Exercise goal
Scan the listing below. Report each line that includes "computer".

+-------+

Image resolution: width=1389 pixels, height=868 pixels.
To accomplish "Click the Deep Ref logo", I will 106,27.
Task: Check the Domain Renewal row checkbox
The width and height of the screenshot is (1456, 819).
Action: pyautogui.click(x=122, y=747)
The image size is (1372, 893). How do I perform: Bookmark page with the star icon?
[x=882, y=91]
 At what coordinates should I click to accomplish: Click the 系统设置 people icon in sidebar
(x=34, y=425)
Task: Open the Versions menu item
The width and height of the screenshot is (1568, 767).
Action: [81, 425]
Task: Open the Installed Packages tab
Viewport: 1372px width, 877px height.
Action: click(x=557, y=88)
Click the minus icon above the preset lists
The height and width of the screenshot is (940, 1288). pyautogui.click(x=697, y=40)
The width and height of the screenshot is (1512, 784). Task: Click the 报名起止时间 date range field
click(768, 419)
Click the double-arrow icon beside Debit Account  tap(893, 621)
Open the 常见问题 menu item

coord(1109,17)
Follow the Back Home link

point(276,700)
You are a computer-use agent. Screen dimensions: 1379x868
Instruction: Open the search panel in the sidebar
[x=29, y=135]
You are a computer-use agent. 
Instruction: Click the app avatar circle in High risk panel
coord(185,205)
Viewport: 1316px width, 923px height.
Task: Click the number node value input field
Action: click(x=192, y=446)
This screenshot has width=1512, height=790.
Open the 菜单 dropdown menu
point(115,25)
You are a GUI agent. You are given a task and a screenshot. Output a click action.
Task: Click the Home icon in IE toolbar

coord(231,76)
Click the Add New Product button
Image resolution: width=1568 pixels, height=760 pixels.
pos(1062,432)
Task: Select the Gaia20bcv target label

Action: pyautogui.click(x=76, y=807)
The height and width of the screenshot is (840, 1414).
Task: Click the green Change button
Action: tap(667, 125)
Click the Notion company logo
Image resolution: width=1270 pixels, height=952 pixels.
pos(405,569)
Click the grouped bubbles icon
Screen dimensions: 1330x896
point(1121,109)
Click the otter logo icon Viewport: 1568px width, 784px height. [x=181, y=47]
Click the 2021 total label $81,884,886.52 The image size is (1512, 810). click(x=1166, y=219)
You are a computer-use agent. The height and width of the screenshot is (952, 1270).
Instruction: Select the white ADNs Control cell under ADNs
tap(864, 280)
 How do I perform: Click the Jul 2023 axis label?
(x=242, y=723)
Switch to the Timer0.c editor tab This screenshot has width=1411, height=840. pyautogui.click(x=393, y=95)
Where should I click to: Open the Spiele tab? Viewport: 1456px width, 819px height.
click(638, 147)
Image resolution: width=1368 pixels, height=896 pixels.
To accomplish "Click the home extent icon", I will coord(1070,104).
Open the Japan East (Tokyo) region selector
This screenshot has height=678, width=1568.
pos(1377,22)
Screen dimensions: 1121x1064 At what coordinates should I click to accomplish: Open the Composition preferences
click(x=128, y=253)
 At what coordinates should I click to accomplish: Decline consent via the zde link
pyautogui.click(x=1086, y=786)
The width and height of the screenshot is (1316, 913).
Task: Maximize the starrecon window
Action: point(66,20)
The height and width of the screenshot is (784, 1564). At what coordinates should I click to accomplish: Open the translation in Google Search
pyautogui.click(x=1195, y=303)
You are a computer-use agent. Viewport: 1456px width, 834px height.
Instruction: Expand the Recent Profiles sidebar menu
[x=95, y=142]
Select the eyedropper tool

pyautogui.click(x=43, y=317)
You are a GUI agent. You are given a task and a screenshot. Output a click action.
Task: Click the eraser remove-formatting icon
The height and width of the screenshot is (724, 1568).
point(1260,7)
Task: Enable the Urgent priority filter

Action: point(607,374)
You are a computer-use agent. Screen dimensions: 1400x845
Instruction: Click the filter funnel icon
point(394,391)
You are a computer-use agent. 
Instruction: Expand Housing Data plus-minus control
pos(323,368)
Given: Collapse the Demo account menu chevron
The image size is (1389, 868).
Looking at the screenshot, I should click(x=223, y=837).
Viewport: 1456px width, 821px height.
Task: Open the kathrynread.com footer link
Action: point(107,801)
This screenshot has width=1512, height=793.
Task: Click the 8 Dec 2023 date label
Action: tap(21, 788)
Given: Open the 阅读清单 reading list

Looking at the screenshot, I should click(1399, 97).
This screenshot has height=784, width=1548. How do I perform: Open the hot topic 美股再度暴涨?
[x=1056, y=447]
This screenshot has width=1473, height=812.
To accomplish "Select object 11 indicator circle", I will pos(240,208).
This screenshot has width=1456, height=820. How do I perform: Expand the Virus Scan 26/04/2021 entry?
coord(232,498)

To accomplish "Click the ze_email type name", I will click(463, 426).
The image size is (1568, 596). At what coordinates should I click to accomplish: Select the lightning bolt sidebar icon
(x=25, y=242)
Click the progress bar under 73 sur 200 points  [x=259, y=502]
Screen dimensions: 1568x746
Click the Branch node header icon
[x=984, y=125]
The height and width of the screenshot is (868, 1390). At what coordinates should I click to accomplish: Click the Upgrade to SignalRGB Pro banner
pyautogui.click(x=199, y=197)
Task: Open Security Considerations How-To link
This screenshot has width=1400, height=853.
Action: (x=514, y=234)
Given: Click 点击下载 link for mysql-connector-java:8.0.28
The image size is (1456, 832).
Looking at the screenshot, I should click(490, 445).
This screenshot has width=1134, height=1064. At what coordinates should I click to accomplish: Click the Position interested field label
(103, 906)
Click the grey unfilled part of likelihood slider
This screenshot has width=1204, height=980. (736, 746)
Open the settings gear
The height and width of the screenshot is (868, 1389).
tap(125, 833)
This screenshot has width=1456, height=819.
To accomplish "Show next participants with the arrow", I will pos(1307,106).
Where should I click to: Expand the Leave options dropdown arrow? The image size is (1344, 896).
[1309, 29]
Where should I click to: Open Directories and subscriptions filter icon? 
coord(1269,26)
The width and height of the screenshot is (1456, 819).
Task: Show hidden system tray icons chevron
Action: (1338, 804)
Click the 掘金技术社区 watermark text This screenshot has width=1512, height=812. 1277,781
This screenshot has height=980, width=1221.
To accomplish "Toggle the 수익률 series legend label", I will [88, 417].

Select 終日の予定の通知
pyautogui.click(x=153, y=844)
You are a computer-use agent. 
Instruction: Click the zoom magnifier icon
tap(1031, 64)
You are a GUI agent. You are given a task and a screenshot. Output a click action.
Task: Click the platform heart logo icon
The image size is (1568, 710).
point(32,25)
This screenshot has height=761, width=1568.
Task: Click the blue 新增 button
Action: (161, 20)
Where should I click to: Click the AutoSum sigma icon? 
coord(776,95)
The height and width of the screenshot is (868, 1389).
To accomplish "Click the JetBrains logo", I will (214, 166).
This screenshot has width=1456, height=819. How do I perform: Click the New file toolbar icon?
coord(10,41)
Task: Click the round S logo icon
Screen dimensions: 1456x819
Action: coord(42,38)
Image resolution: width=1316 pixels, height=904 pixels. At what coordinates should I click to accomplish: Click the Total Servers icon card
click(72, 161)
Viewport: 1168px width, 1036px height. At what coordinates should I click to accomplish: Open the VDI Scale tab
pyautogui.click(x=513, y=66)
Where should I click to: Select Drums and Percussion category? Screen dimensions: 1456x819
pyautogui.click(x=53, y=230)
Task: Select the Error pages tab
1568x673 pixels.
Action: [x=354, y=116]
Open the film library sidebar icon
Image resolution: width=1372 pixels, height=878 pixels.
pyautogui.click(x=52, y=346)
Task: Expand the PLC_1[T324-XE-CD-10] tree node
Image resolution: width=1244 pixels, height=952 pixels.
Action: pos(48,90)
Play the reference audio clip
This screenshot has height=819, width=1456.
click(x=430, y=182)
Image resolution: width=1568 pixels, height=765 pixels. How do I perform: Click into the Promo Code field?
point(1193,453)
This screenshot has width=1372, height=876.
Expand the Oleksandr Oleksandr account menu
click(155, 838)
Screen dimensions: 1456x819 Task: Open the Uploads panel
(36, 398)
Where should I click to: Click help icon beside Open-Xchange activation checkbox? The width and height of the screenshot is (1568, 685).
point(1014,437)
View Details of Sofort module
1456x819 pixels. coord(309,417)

+-------+

Task answer
You are a computer-use agent. Screen dimensions: 1379x868
You are a computer-use agent. 
You are a computer-use agent. The height and width of the screenshot is (952, 1270).
You are a computer-use agent. Viewport: 1456px width, 834px height.
You are a computer-use agent. Screen dimensions: 1400x845
You are a computer-use agent. 
You are a computer-use agent. 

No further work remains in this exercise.